| EXERCISE |
Rewrite the lines from the one containing "Given: Collapse the 说点什么 chat bar arrow" through the last line as a Markdown table with the columns "Row" and "Line", skipping blank lines and omitting the pictures.
= = = =
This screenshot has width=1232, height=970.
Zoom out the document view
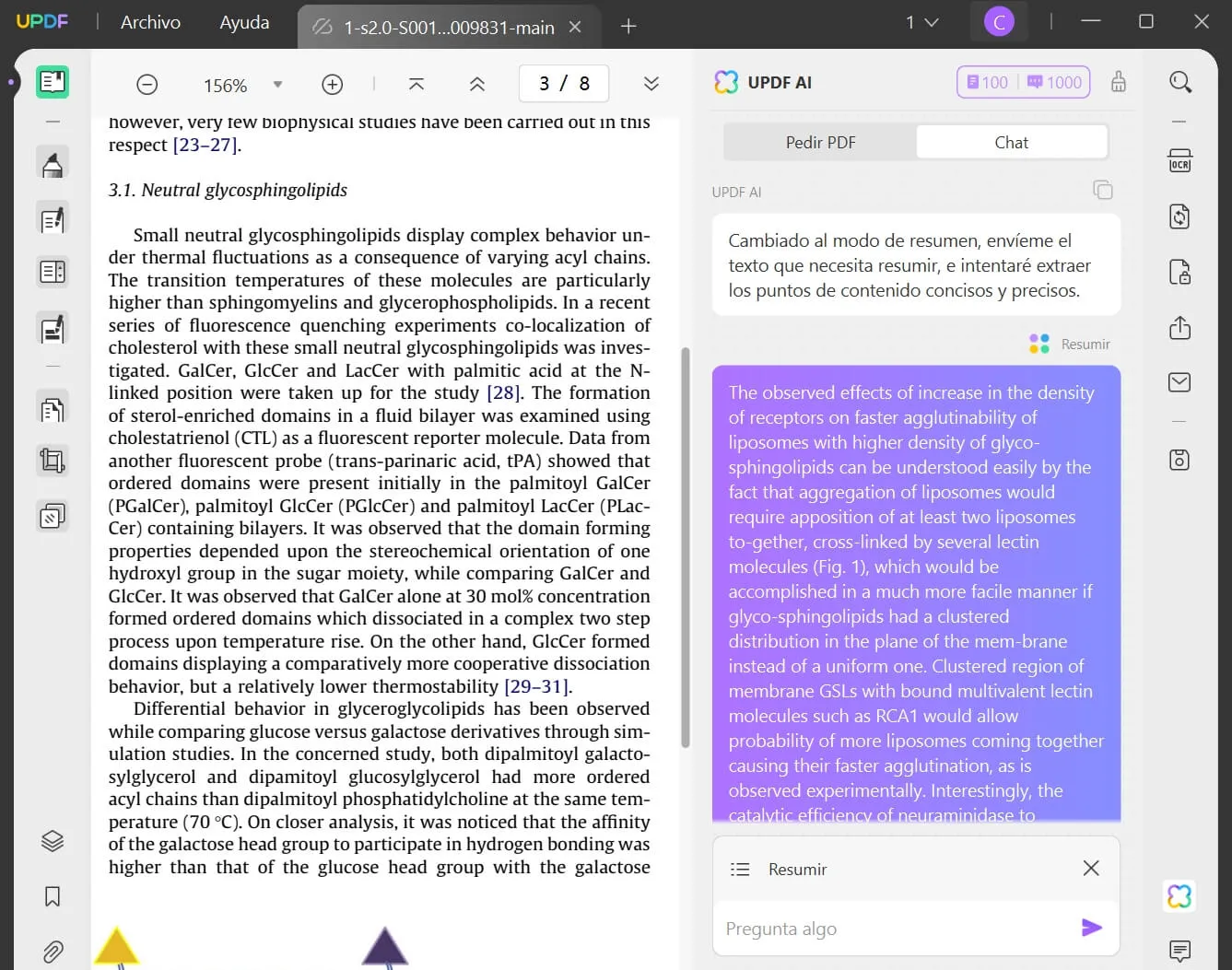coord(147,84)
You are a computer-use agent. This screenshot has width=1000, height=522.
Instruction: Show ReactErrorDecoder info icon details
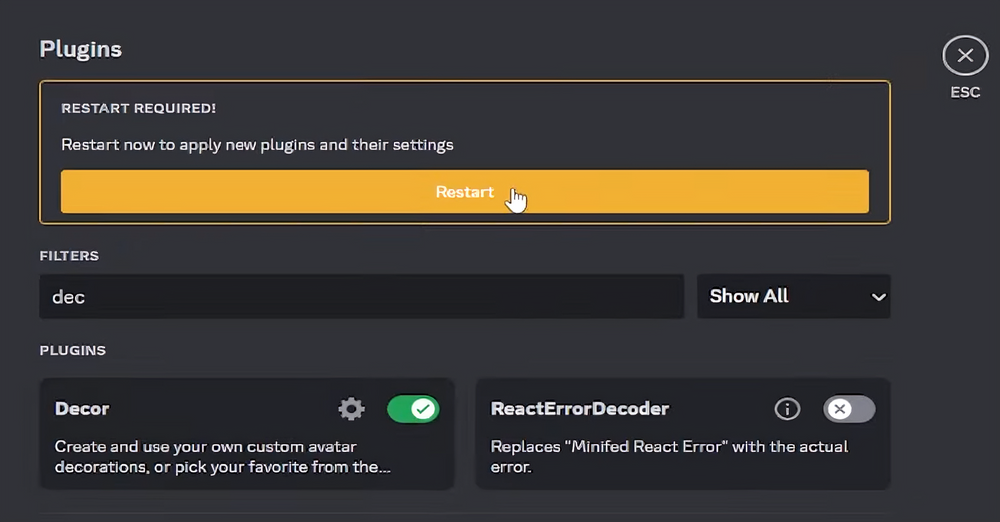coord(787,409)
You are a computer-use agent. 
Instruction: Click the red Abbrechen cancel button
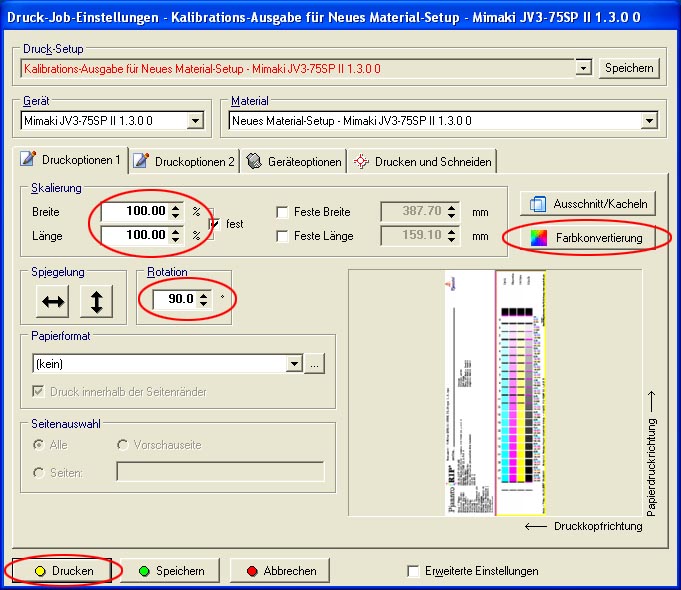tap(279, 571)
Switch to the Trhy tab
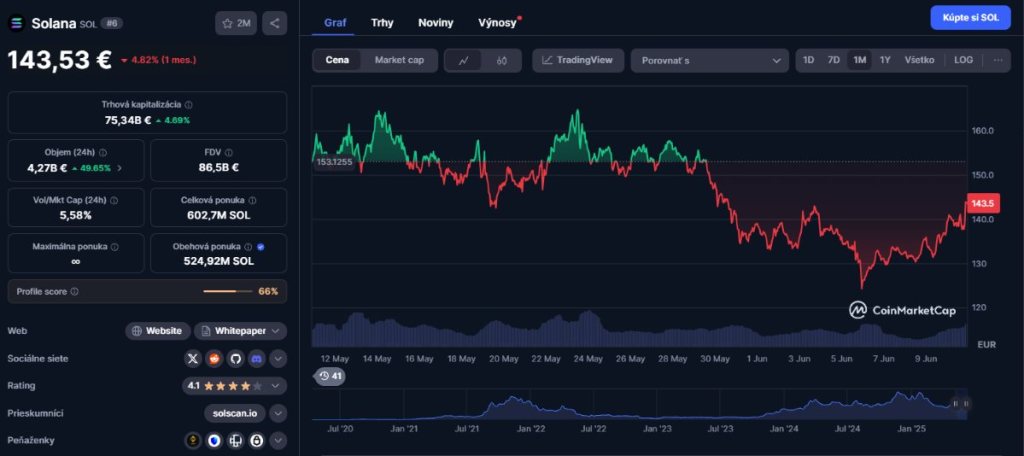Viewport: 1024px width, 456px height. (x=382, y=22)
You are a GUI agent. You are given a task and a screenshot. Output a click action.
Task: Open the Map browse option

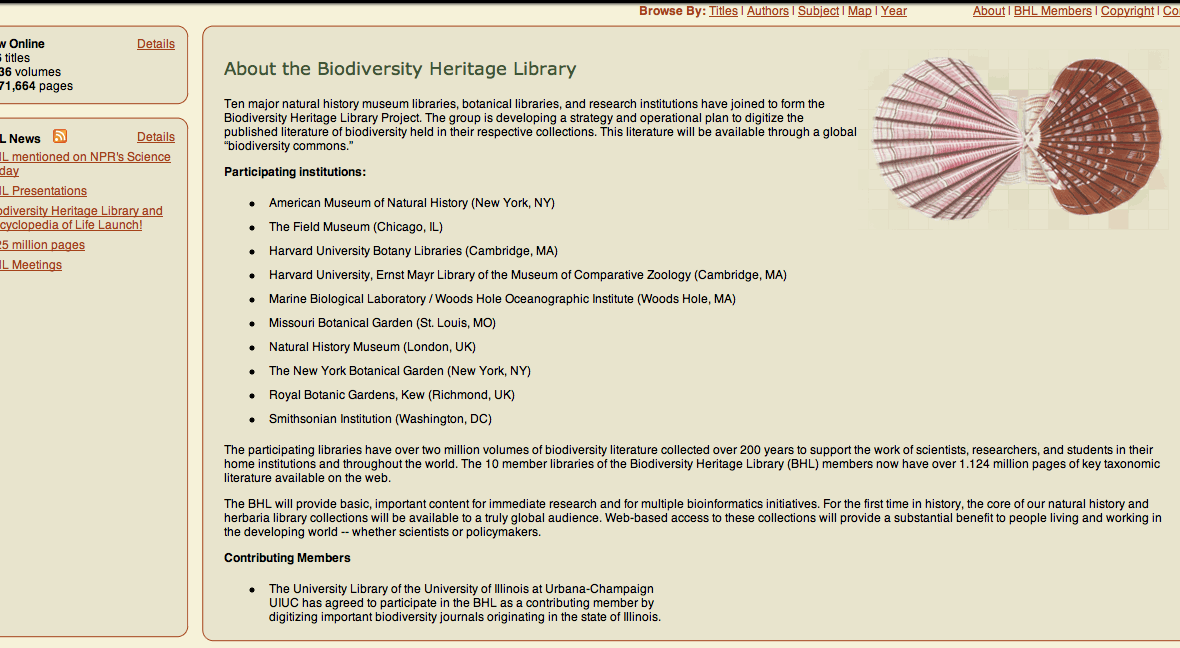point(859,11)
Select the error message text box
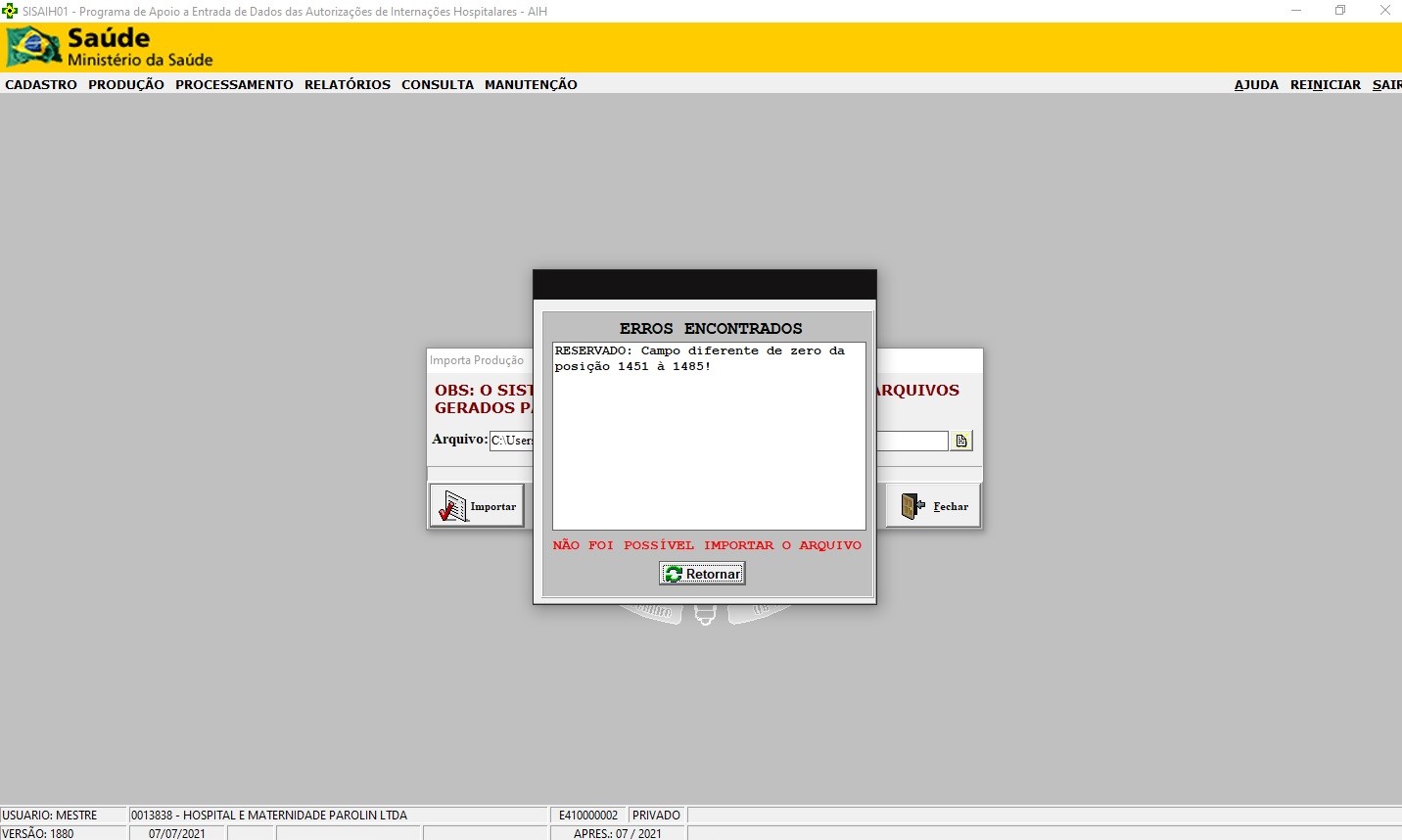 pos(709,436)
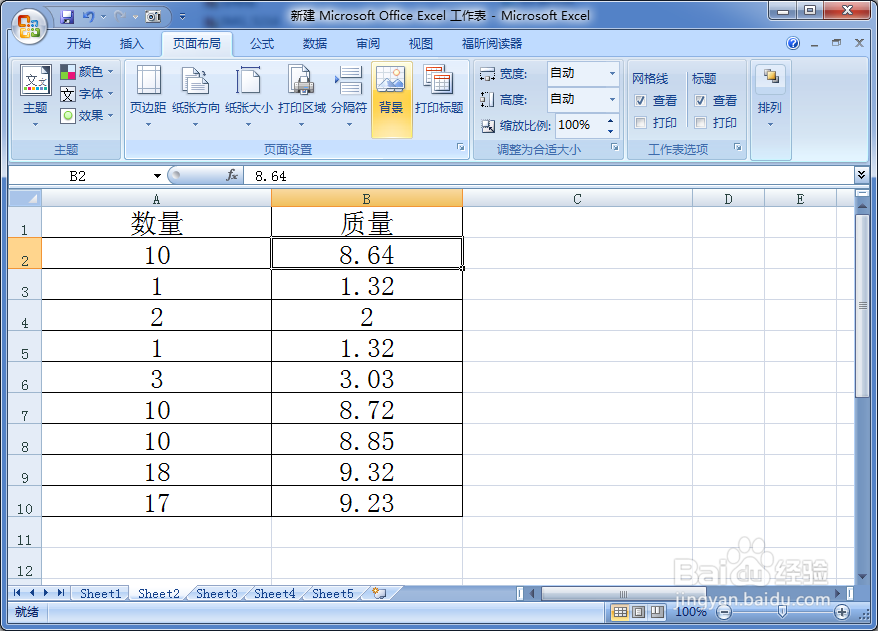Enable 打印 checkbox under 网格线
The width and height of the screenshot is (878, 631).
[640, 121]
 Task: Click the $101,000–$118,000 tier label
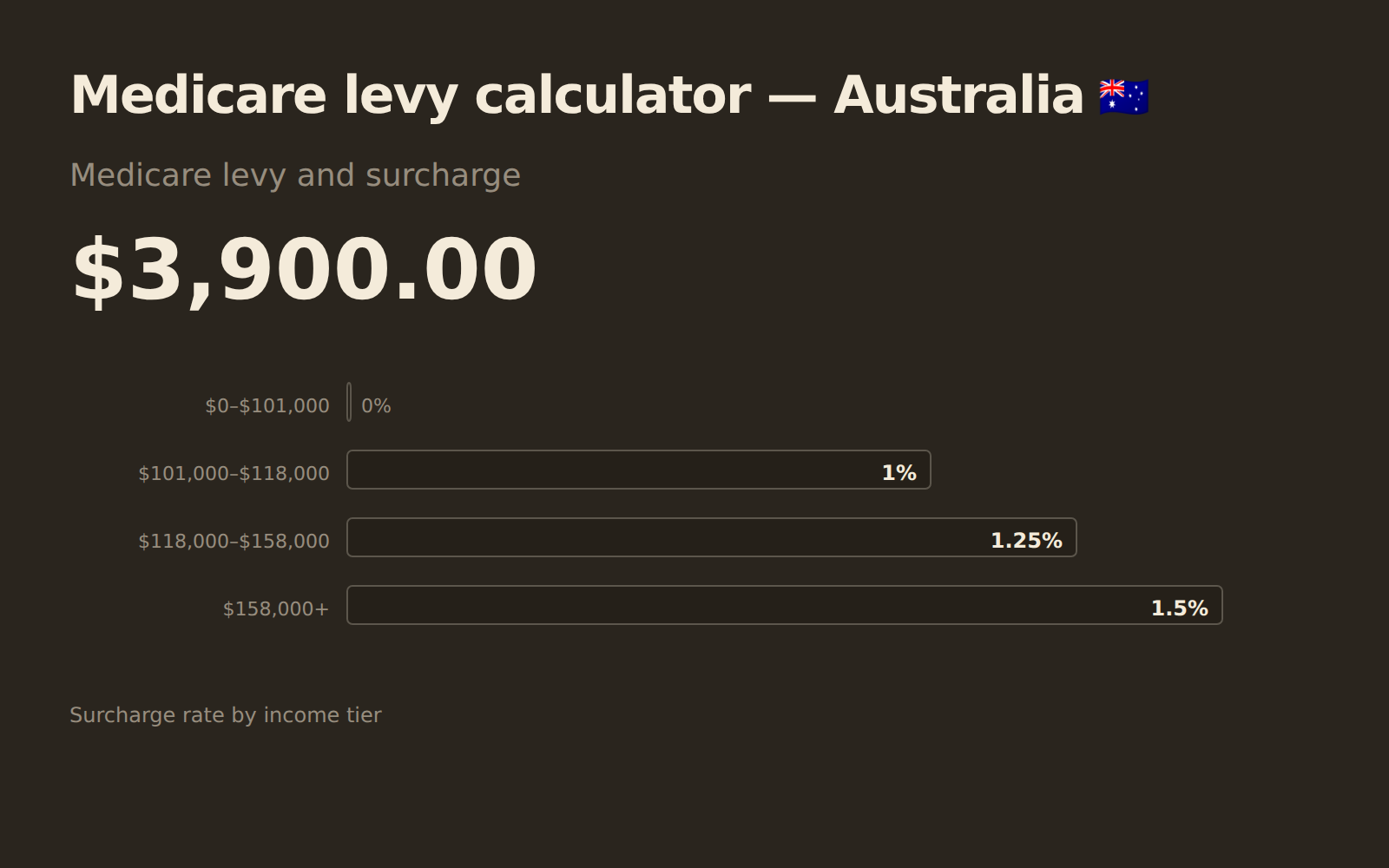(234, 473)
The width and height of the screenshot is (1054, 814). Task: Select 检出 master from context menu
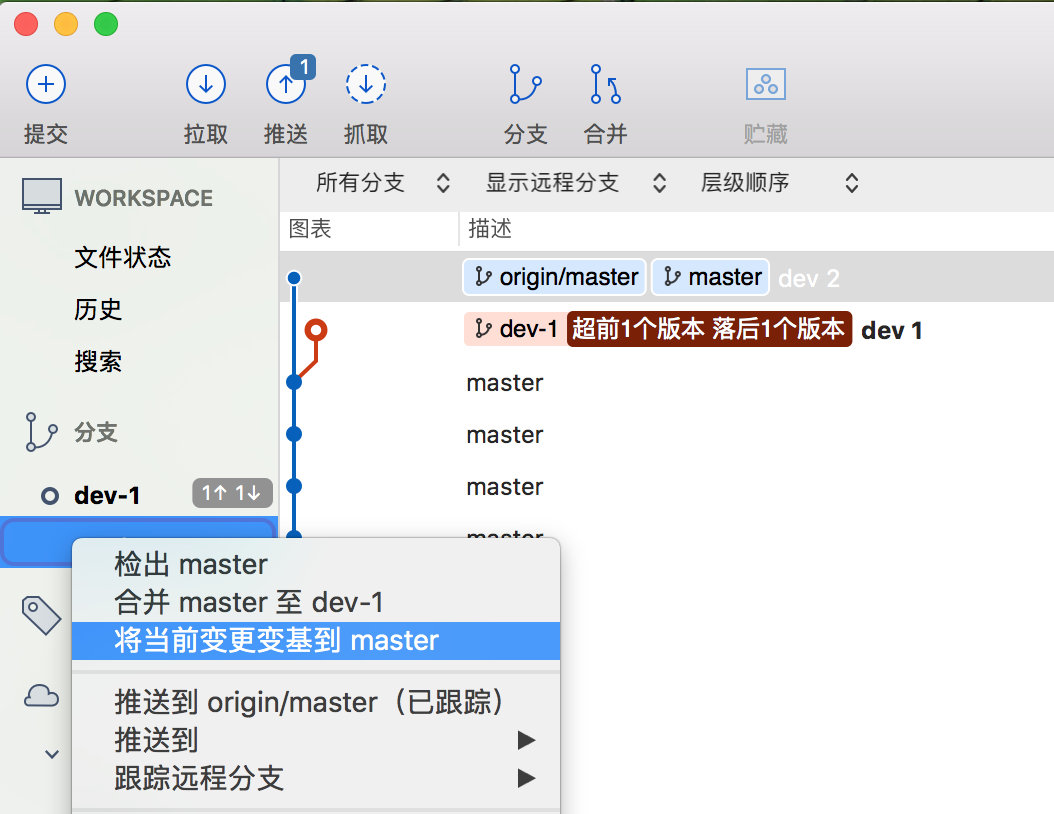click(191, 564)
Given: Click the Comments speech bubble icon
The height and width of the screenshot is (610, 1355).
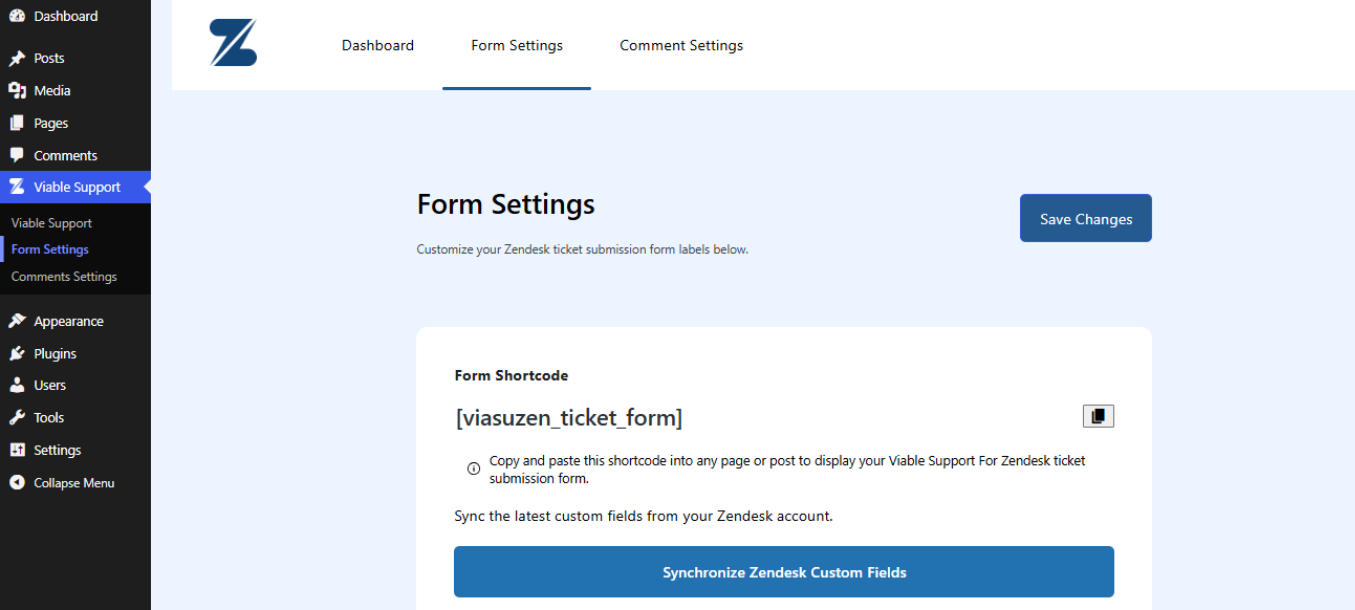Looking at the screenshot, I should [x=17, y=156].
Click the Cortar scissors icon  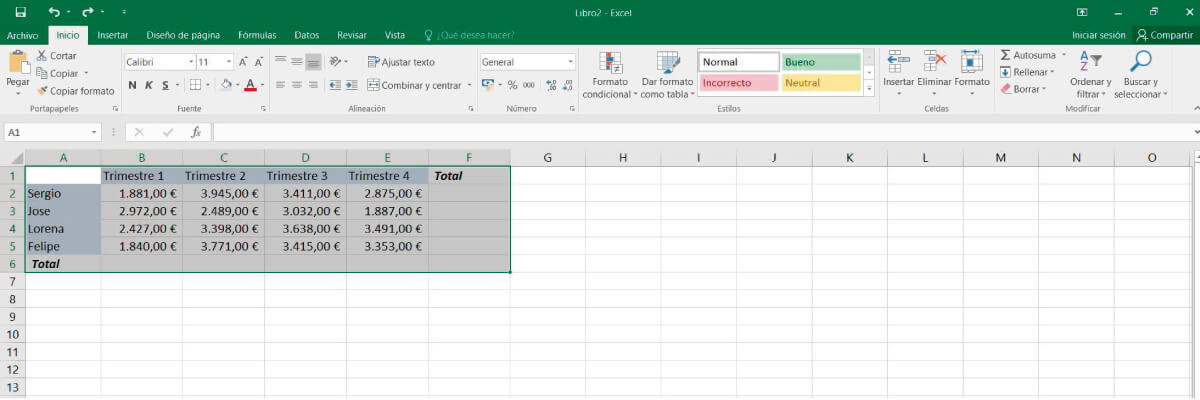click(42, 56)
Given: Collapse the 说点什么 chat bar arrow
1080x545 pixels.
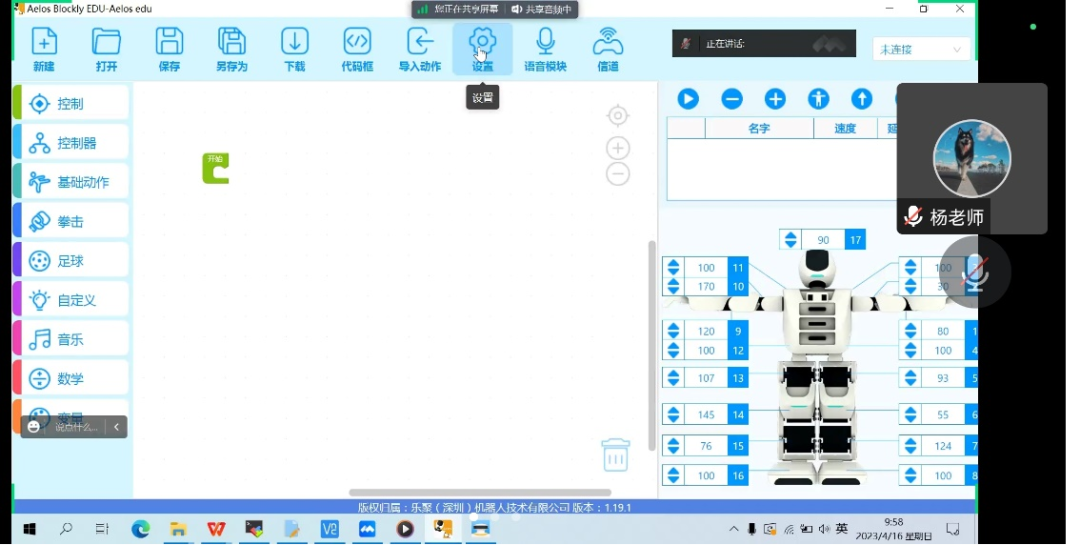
= = = =
| SOLUTION BELOW |
| Row | Line |
|---|---|
| 1 | Given: Collapse the 说点什么 chat bar arrow |
| 2 | 1080x545 pixels. |